Task brief: From the first line to the last, restate the data exactly, leaving out the images.
--------------------------------------------------
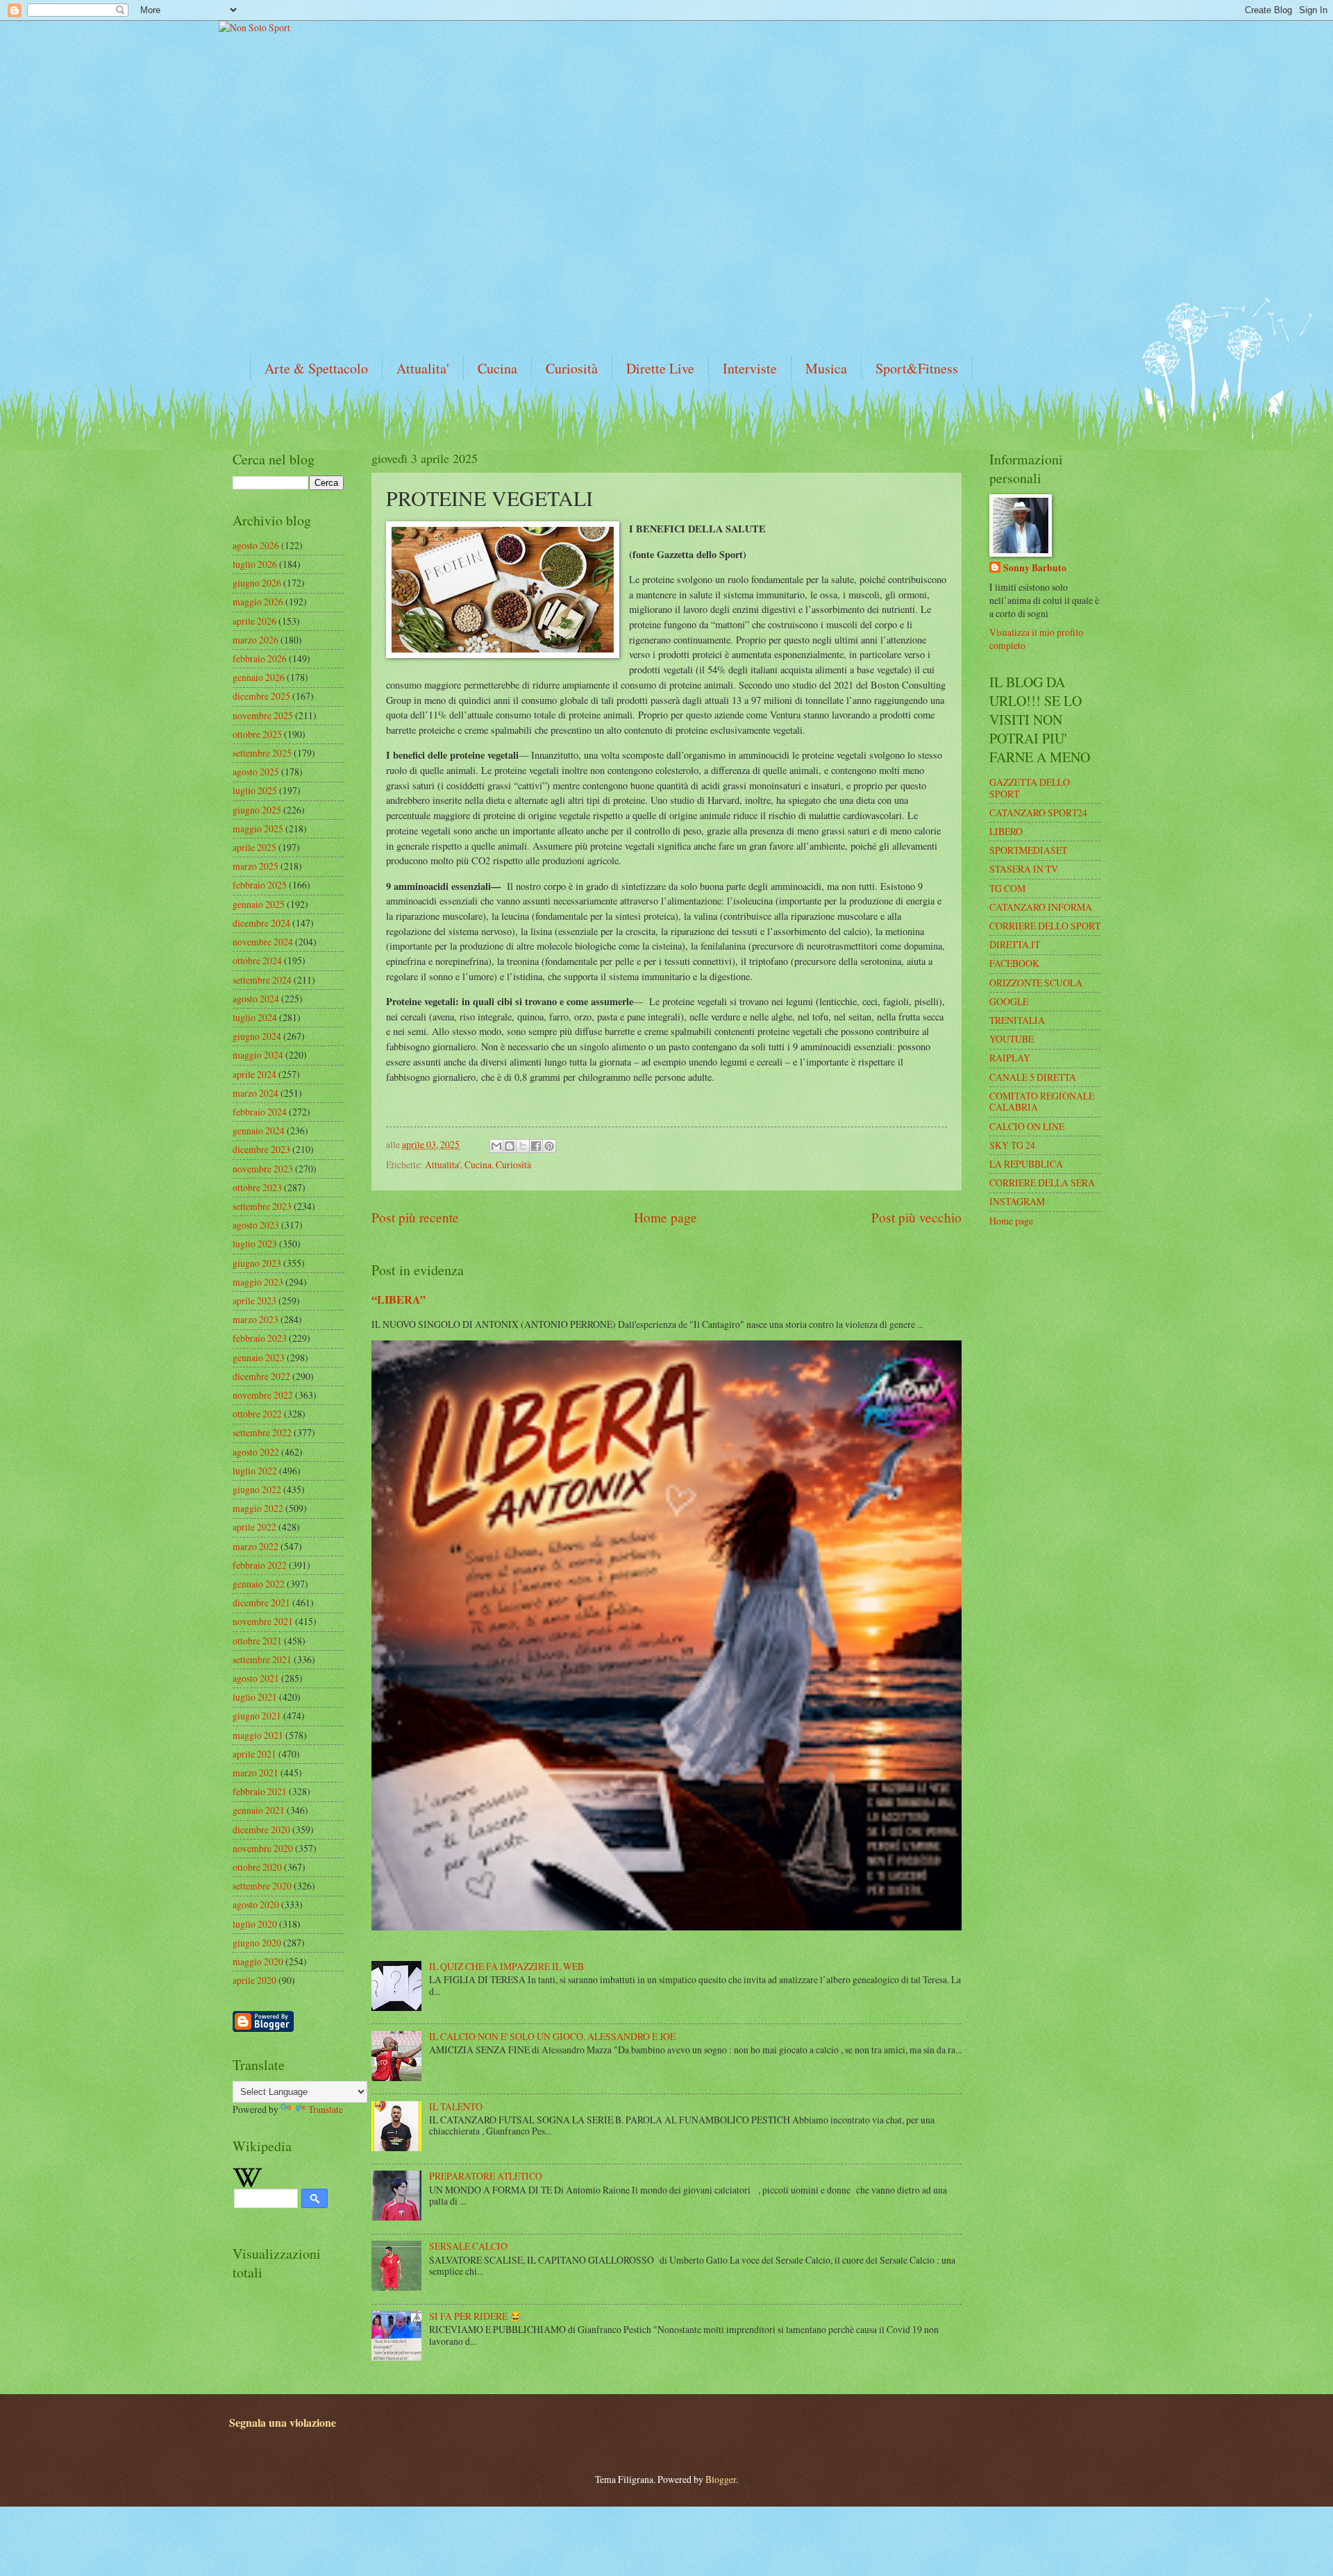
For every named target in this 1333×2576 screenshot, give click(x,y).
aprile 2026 (254, 621)
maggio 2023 (258, 1281)
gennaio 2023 (259, 1357)
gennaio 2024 (259, 1130)
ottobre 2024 (257, 960)
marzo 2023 (255, 1319)
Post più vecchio (916, 1217)
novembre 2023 (263, 1168)
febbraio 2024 (260, 1111)
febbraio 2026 (260, 658)
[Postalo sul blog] (510, 1146)
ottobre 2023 (257, 1187)
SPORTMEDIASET (1028, 850)
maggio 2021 (258, 1735)
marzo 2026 (255, 639)
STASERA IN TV (1023, 868)
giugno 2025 (257, 809)
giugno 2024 (257, 1036)
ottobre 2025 (257, 734)
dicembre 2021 (261, 1602)
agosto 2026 (256, 545)
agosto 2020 (256, 1904)
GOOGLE (1008, 1001)
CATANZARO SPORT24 (1038, 812)
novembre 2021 (263, 1621)
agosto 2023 (256, 1224)
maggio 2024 (258, 1054)
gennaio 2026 (259, 677)
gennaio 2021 (259, 1810)
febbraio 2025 (260, 884)
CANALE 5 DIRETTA (1032, 1077)
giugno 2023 (257, 1263)
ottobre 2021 (257, 1640)
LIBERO (1006, 831)
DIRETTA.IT (1014, 944)
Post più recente (415, 1217)
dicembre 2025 (261, 695)
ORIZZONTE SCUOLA (1035, 982)
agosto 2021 (256, 1678)
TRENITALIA (1017, 1020)
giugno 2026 (257, 582)
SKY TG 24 (1012, 1145)
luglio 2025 (255, 790)
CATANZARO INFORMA (1040, 907)
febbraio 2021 (260, 1791)
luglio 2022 (255, 1470)
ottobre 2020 (257, 1867)
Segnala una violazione (282, 2422)
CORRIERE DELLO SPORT (1044, 925)
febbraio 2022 (260, 1565)
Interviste (750, 368)
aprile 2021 (254, 1753)
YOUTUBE (1011, 1038)
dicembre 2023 (261, 1149)
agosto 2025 (256, 771)
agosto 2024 (256, 998)
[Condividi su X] (523, 1146)
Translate (325, 2109)
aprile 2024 (254, 1074)
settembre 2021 (262, 1659)
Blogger (720, 2479)
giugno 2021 (257, 1715)
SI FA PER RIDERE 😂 (475, 2316)
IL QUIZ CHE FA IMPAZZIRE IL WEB (506, 1966)
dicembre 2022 (261, 1376)
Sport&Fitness (916, 368)
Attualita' (422, 368)
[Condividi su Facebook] (536, 1146)
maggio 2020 (258, 1961)
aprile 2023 (254, 1300)
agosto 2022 (256, 1451)
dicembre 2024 (261, 922)
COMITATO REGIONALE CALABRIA (1041, 1101)
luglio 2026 (255, 564)
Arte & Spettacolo (316, 368)
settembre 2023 (262, 1206)
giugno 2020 (257, 1942)
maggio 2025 (258, 828)
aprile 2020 (254, 1980)
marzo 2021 (255, 1772)
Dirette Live (660, 368)
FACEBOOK (1014, 963)
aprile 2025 (254, 847)
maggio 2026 (258, 601)
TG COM (1007, 888)
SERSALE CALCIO (468, 2246)
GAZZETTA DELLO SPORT (1029, 787)
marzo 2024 (255, 1093)
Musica (826, 368)
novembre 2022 (263, 1394)
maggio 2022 (258, 1508)
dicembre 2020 (261, 1829)
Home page (665, 1217)
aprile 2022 (254, 1526)
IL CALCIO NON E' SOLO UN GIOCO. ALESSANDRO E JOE (552, 2036)
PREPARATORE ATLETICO (485, 2175)
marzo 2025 (255, 866)
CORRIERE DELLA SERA (1042, 1182)
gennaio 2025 (259, 904)
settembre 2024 (262, 979)
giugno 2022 (257, 1489)
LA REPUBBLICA (1026, 1163)
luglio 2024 (255, 1017)
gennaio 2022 (259, 1583)
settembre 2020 (262, 1885)
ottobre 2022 (257, 1413)
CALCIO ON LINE (1026, 1126)
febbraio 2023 (260, 1338)
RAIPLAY (1009, 1057)
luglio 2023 (255, 1243)
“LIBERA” (398, 1299)
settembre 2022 (262, 1432)
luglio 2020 (255, 1923)
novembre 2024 (263, 941)
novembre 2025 (263, 715)
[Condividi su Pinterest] (549, 1146)
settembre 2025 (262, 752)
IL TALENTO (456, 2106)
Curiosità (572, 368)
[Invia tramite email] (496, 1146)
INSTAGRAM (1017, 1201)
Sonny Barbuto (1034, 568)
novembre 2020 (263, 1848)
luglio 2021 (255, 1696)
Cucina (497, 368)
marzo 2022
--------------------------------------------------
Exercise response:
For every named target in this 1333×2576 screenshot, give click(x,y).
aprile 2026 (254, 621)
maggio 2023 (258, 1281)
gennaio 2023 (259, 1357)
gennaio 2024 (259, 1130)
ottobre 2024 (257, 960)
marzo 2023 (255, 1319)
Post più vecchio (916, 1217)
novembre 2023 (263, 1168)
febbraio 2024 (260, 1111)
febbraio 2026 (260, 658)
[Postalo sul blog] (510, 1146)
ottobre 2023 (257, 1187)
SPORTMEDIASET (1028, 850)
maggio 2021 (258, 1735)
marzo 2026 (255, 639)
STASERA IN TV (1023, 868)
giugno 2025 (257, 809)
giugno 2024 (257, 1036)
ottobre 2025 (257, 734)
dicembre 2021 (261, 1602)
agosto 2026 (256, 545)
agosto 2020 (256, 1904)
GOOGLE (1008, 1001)
CATANZARO SPORT24 (1038, 812)
novembre 2021 (263, 1621)
agosto 2023 (256, 1224)
maggio 2024 (258, 1054)
gennaio 2026 (259, 677)
gennaio 2021 (259, 1810)
febbraio 2025 (260, 884)
CANALE 5 DIRETTA (1032, 1077)
giugno 2023 (257, 1263)
ottobre 2021 (257, 1640)
LIBERO (1006, 831)
DIRETTA.IT (1014, 944)
Post più recente (415, 1217)
dicembre 2025 (261, 695)
ORIZZONTE SCUOLA (1035, 982)
agosto 2021 (256, 1678)
TRENITALIA (1017, 1020)
giugno 2026 (257, 582)
SKY TG 24 (1012, 1145)
luglio 2025 (255, 790)
CATANZARO INFORMA (1040, 907)
febbraio 2021 (260, 1791)
luglio 2022 (255, 1470)
ottobre 2020 (257, 1867)
Segnala una violazione (282, 2422)
CORRIERE DELLO SPORT (1044, 925)
febbraio 2022 (260, 1565)
Interviste (750, 368)
aprile 2021 (254, 1753)
YOUTUBE (1011, 1038)
dicembre 2023 (261, 1149)
agosto 2025 (256, 771)
agosto 2024 (256, 998)
[Condividi su X] (523, 1146)
Translate (325, 2109)
aprile 2024 (254, 1074)
settembre 2021 (262, 1659)
Blogger (720, 2479)
giugno 2021 (257, 1715)
SI FA PER RIDERE 😂 (475, 2316)
IL QUIZ CHE FA IMPAZZIRE IL WEB (506, 1966)
dicembre 2022 (261, 1376)
Sport&Fitness (916, 368)
Attualita' (422, 368)
[Condividi su Facebook] (536, 1146)
maggio 2020 (258, 1961)
aprile 2023 (254, 1300)
agosto 2022 (256, 1451)
dicembre 2024 (261, 922)
COMITATO REGIONALE CALABRIA (1041, 1101)
luglio 2026 (255, 564)
Arte & Spettacolo (316, 368)
settembre 2023 (262, 1206)
giugno 2020 (257, 1942)
maggio 2025 (258, 828)
aprile 2020 (254, 1980)
marzo 2021 (255, 1772)
Dirette Live (660, 368)
FACEBOOK (1014, 963)
aprile 2025 (254, 847)
maggio 2026 (258, 601)
TG COM (1007, 888)
SERSALE CALCIO (468, 2246)
GAZZETTA DELLO SPORT (1029, 787)
marzo 2024 (255, 1093)
Musica (826, 368)
novembre 2022 (263, 1394)
maggio 2022 (258, 1508)
dicembre 2020 (261, 1829)
Home page (665, 1217)
aprile 2022 (254, 1526)
IL CALCIO NON E' SOLO UN GIOCO. ALESSANDRO E JOE (552, 2036)
PREPARATORE ATLETICO (485, 2175)
marzo 2025 (255, 866)
CORRIERE DELLA SERA (1042, 1182)
gennaio 2025 (259, 904)
settembre 2024 (262, 979)
giugno 2022 (257, 1489)
LA REPUBBLICA (1026, 1163)
luglio 2024 (255, 1017)
gennaio 2022 (259, 1583)
settembre 2020 (262, 1885)
ottobre 2022 (257, 1413)
CALCIO ON LINE (1026, 1126)
febbraio 2023 (260, 1338)
RAIPLAY (1009, 1057)
luglio 2023 (255, 1243)
“LIBERA” (398, 1299)
settembre 2022 (262, 1432)
luglio 2020 (255, 1923)
novembre 2024 (263, 941)
novembre 2025 (263, 715)
[Condividi su Pinterest] (549, 1146)
settembre 2025 (262, 752)
IL TALENTO (456, 2106)
Curiosità (572, 368)
[Invia tramite email] (496, 1146)
INSTAGRAM (1017, 1201)
Sonny Barbuto (1034, 568)
novembre 2020 (263, 1848)
luglio 2021 (255, 1696)
Cucina (497, 368)
marzo 2022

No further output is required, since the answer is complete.